------ Records for this task ------

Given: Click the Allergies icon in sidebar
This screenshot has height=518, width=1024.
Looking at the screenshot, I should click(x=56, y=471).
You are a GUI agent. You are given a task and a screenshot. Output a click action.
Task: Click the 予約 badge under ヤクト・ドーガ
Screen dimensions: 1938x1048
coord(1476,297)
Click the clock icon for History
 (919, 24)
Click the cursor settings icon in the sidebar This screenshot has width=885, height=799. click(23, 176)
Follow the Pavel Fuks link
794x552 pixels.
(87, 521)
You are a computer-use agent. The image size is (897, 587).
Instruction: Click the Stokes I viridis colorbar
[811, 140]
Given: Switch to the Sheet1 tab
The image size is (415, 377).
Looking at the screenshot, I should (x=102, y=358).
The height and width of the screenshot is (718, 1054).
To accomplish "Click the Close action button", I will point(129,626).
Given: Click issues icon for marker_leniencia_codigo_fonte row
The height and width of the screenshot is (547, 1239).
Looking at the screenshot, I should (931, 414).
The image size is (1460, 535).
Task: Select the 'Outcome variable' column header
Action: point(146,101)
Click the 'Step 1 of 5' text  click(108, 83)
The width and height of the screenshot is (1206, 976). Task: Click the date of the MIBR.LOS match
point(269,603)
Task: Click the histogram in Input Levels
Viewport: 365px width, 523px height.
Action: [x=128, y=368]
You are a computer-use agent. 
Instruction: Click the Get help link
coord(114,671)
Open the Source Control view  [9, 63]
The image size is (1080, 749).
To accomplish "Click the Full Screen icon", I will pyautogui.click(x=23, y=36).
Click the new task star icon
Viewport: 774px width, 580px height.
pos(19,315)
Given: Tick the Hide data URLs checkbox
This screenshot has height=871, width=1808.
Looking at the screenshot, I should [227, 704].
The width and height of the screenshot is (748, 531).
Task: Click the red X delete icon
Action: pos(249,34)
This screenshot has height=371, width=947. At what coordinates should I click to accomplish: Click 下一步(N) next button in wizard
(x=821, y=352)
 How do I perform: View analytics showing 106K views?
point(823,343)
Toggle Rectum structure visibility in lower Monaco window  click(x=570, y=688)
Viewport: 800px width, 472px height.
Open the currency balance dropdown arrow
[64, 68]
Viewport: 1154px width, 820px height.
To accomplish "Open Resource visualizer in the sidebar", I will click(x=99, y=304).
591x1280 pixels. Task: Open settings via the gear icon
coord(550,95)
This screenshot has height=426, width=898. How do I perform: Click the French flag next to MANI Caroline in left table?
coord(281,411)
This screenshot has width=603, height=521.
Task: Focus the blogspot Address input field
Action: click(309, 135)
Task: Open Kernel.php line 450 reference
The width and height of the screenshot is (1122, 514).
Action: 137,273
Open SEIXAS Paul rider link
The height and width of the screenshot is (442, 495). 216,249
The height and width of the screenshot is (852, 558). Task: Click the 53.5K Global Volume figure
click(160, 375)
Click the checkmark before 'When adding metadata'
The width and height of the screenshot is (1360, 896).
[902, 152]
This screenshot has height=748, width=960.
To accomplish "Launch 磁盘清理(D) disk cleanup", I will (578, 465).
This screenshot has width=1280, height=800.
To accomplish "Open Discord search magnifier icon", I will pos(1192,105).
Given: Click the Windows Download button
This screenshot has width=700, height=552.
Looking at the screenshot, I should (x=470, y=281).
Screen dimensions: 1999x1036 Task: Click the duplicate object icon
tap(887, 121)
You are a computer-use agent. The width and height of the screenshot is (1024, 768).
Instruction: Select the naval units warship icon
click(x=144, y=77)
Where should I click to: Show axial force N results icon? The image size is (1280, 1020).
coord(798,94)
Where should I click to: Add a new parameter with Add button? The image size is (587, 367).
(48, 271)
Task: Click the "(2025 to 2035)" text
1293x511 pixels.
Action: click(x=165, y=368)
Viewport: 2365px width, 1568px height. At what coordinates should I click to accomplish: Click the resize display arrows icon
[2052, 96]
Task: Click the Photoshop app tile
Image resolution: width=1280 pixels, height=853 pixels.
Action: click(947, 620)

------

**What to work on:** An exact copy of every record is required here.

**Solved exercise:**
Given: Click the Allergies icon in sidebar
This screenshot has height=518, width=1024.
Looking at the screenshot, I should click(x=56, y=471).
You are a GUI agent. You are given a task and a screenshot. Output a click action.
Task: Click the 予約 badge under ヤクト・ドーガ
Screen dimensions: 1938x1048
coord(1476,297)
Click the clock icon for History
 (919, 24)
Click the cursor settings icon in the sidebar This screenshot has width=885, height=799. click(23, 176)
Follow the Pavel Fuks link
794x552 pixels.
(87, 521)
You are a computer-use agent. The image size is (897, 587).
Instruction: Click the Stokes I viridis colorbar
[811, 140]
Given: Switch to the Sheet1 tab
The image size is (415, 377).
Looking at the screenshot, I should (x=102, y=358).
The height and width of the screenshot is (718, 1054).
To accomplish "Click the Close action button", I will point(129,626).
Given: Click issues icon for marker_leniencia_codigo_fonte row
The height and width of the screenshot is (547, 1239).
Looking at the screenshot, I should (931, 414).
The image size is (1460, 535).
Task: Select the 'Outcome variable' column header
Action: point(146,101)
Click the 'Step 1 of 5' text  click(108, 83)
The width and height of the screenshot is (1206, 976). Task: Click the date of the MIBR.LOS match
point(269,603)
Task: Click the histogram in Input Levels
Viewport: 365px width, 523px height.
Action: [x=128, y=368]
You are a computer-use agent. 
Instruction: Click the Get help link
coord(114,671)
Open the Source Control view  [9, 63]
The image size is (1080, 749).
To accomplish "Click the Full Screen icon", I will pyautogui.click(x=23, y=36).
Click the new task star icon
Viewport: 774px width, 580px height.
pos(19,315)
Given: Tick the Hide data URLs checkbox
This screenshot has height=871, width=1808.
Looking at the screenshot, I should [227, 704].
The width and height of the screenshot is (748, 531).
Task: Click the red X delete icon
Action: pos(249,34)
This screenshot has height=371, width=947. At what coordinates should I click to accomplish: Click 下一步(N) next button in wizard
(x=821, y=352)
 How do I perform: View analytics showing 106K views?
point(823,343)
Toggle Rectum structure visibility in lower Monaco window  click(x=570, y=688)
Viewport: 800px width, 472px height.
Open the currency balance dropdown arrow
[64, 68]
Viewport: 1154px width, 820px height.
To accomplish "Open Resource visualizer in the sidebar", I will click(x=99, y=304).
591x1280 pixels. Task: Open settings via the gear icon
coord(550,95)
This screenshot has height=426, width=898. How do I perform: Click the French flag next to MANI Caroline in left table?
coord(281,411)
This screenshot has width=603, height=521.
Task: Focus the blogspot Address input field
Action: click(309, 135)
Task: Open Kernel.php line 450 reference
The width and height of the screenshot is (1122, 514).
Action: 137,273
Open SEIXAS Paul rider link
The height and width of the screenshot is (442, 495). 216,249
The height and width of the screenshot is (852, 558). Task: Click the 53.5K Global Volume figure
click(160, 375)
Click the checkmark before 'When adding metadata'
The width and height of the screenshot is (1360, 896).
[902, 152]
This screenshot has height=748, width=960.
To accomplish "Launch 磁盘清理(D) disk cleanup", I will (578, 465).
This screenshot has width=1280, height=800.
To accomplish "Open Discord search magnifier icon", I will pos(1192,105).
Given: Click the Windows Download button
This screenshot has width=700, height=552.
Looking at the screenshot, I should (x=470, y=281).
Screen dimensions: 1999x1036 Task: Click the duplicate object icon
tap(887, 121)
You are a computer-use agent. The width and height of the screenshot is (1024, 768).
Instruction: Select the naval units warship icon
click(x=144, y=77)
Where should I click to: Show axial force N results icon? The image size is (1280, 1020).
coord(798,94)
Where should I click to: Add a new parameter with Add button? The image size is (587, 367).
(48, 271)
Task: Click the "(2025 to 2035)" text
1293x511 pixels.
Action: click(x=165, y=368)
Viewport: 2365px width, 1568px height. At what coordinates should I click to accomplish: Click the resize display arrows icon
[2052, 96]
Task: Click the Photoshop app tile
Image resolution: width=1280 pixels, height=853 pixels.
Action: click(947, 620)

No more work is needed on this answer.